— GIVEN TEXT —

◇ ◇ ◇ ◇ ◇

Dan Daly (and Siblings)

The above photo is of Dan Daly, most famous of six Daly siblings hailing from Revere, Massachusetts. It’s an Irish name, and a common one, although this brood seems to be unrelated to either actor/manager Arnold Daly or playwright Augustin Daly. Timothy was the oldest. Then there were Tom, Bob and Bill (known as “Captain Bill”) and the sisters Lucy and Maggie. The sisters were dancers and were married to the vaudeville team of Ward and Vokes.

The older brothers were born in the 1850s. Tom had started out with a partner at Boston’s Howard Athenaeum, then he was joined by Bill. Still teenagers, the brothers debuted in New York in 1871 with Newcomb and Arlington’s Minstrels**, followed by engagements with Carncross and Dixey’s and the Haverly troupe. Tom and Bob are said to have given Dan, who was about ten years younger, an entree into show business in a production called “Vacation”. Tom died in 1892, due apparently to old injuries from an attack upon him in Chicago several years earlier (according to the book Monarchs of Minstrelsy). Bob was also dead some time prior to 1904. Bill got out of show business and operated and raced a yacht co-owned by Dan, hence his “Captain” nickname.

◇ ◇ ◇ ◇ ◇

— WORK ORDER 1 —
In the passage on the Daly siblings, which vaudeville team were the Daly sisters married to?
— WORK ORDER 2 —
Please continue the passage on the Daly siblings from its final sentence.
The records are separate material, unrelated to the passage on the Daly siblings.

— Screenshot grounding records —
◇ ◇ ◇ ◇ ◇

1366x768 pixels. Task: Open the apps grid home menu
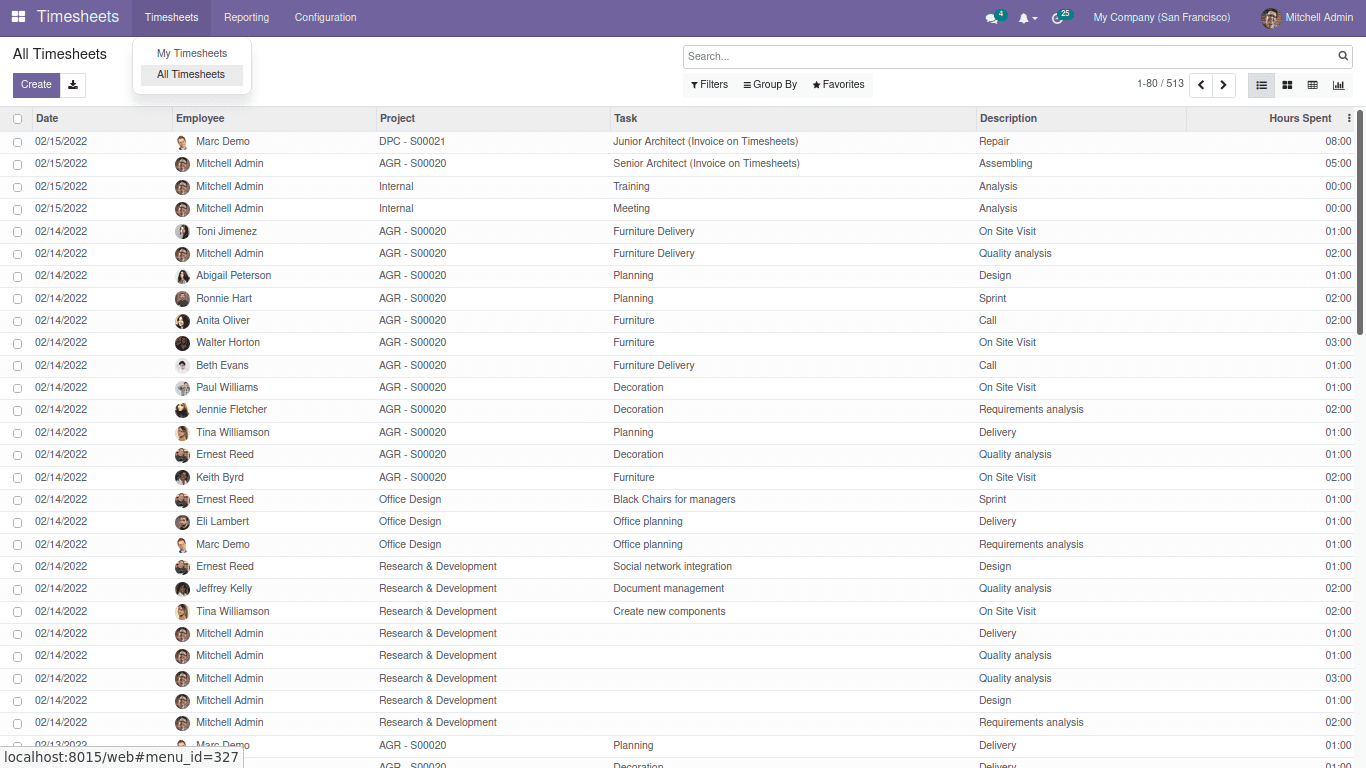tap(18, 17)
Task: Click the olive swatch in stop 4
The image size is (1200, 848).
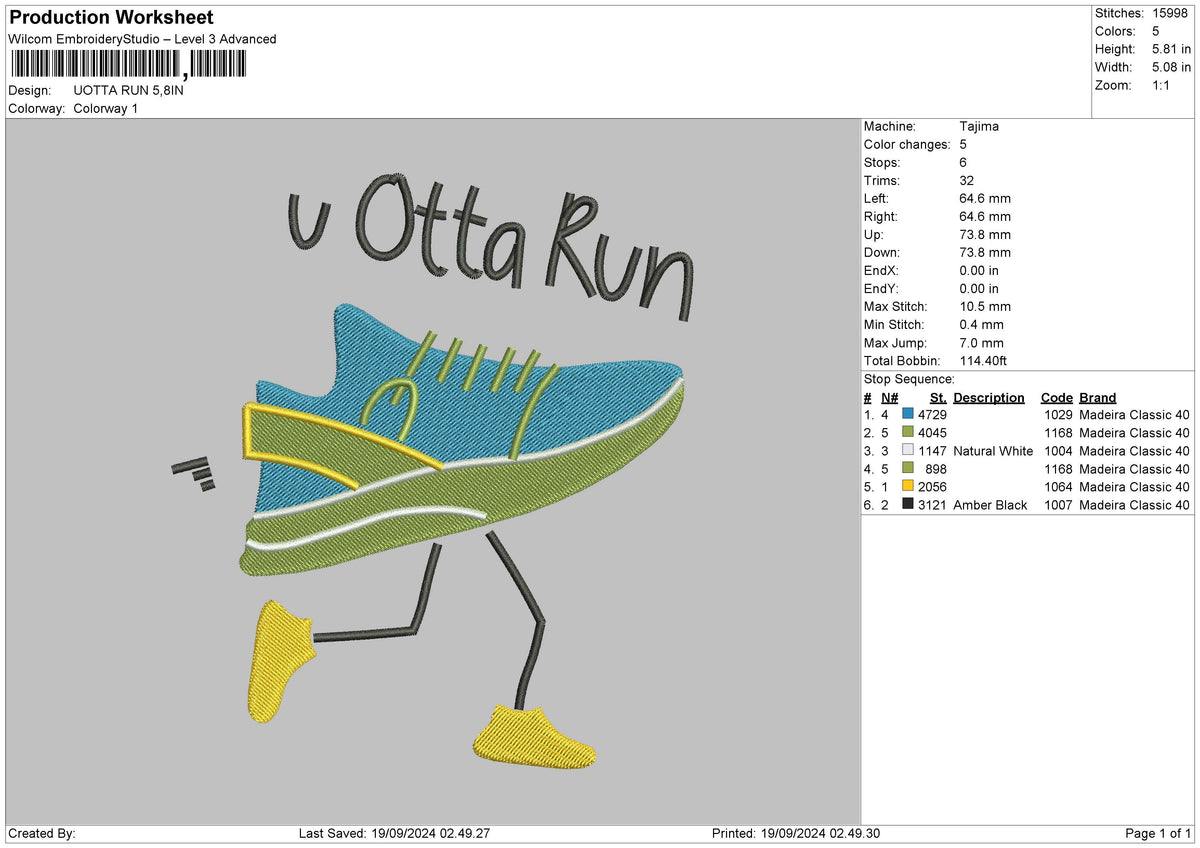Action: 908,469
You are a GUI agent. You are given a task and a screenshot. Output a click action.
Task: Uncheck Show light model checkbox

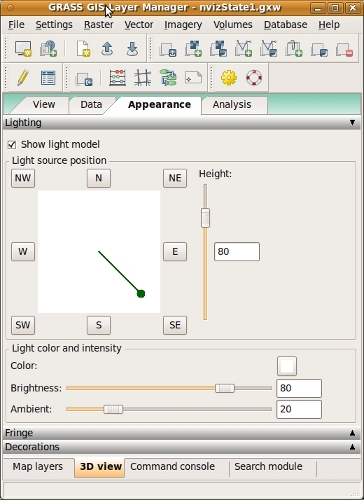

◇ ◇ ◇ ◇ ◇

— TASK RESULT 1 —
Ward and Vokes.

— TASK RESULT 2 —
While Dan had gotten his start in minstrelsey like his brothers, and also performed in vaudeville, he gained fame as a star of Broadway shows. He was billed as an “eccentric comedian” and devised a unique style of talking slowly and moving in a measured, automatic fashion that was so distinctive that fellow performers like Cissie Loftus and Fay Templeton did impressions of it. His Broadway shows included productions of The Belle of New York (1897) with Harry Davenport, Phyllis Rankin, and La Petite Adelaide; The Rounders (1899) with Davenport, Rankin and Joseph Cawthorn, The Cadet Girl (1900) with Adele Ritchie and Bessie Wynn; The Girl From Up There (1901) with Davenport, Fred Stone, Dave Montgomery, Harry Kelly, Charles T. Aldrich, and Bobby Burns; The New Yorkers (1901); and John Henry (1903), in which he got top billing.

Unfortunately, like his brother Tim, Dan had consumption for years. It finally killed him in 1904. His wife had predeceased him by a week or two, a possible factor in his finally succumbing to the awful disease. Daly was apparently a much loved Broadway “character”, who held court on the sidewalk in front of the Vendome Hotel where he resided, adopted stray dogs, and ingratiated himself with hansom cab horses by bribing them with sugar cubes. According to friend Eddie Foy he was also fond of devouring snails at Rector’s.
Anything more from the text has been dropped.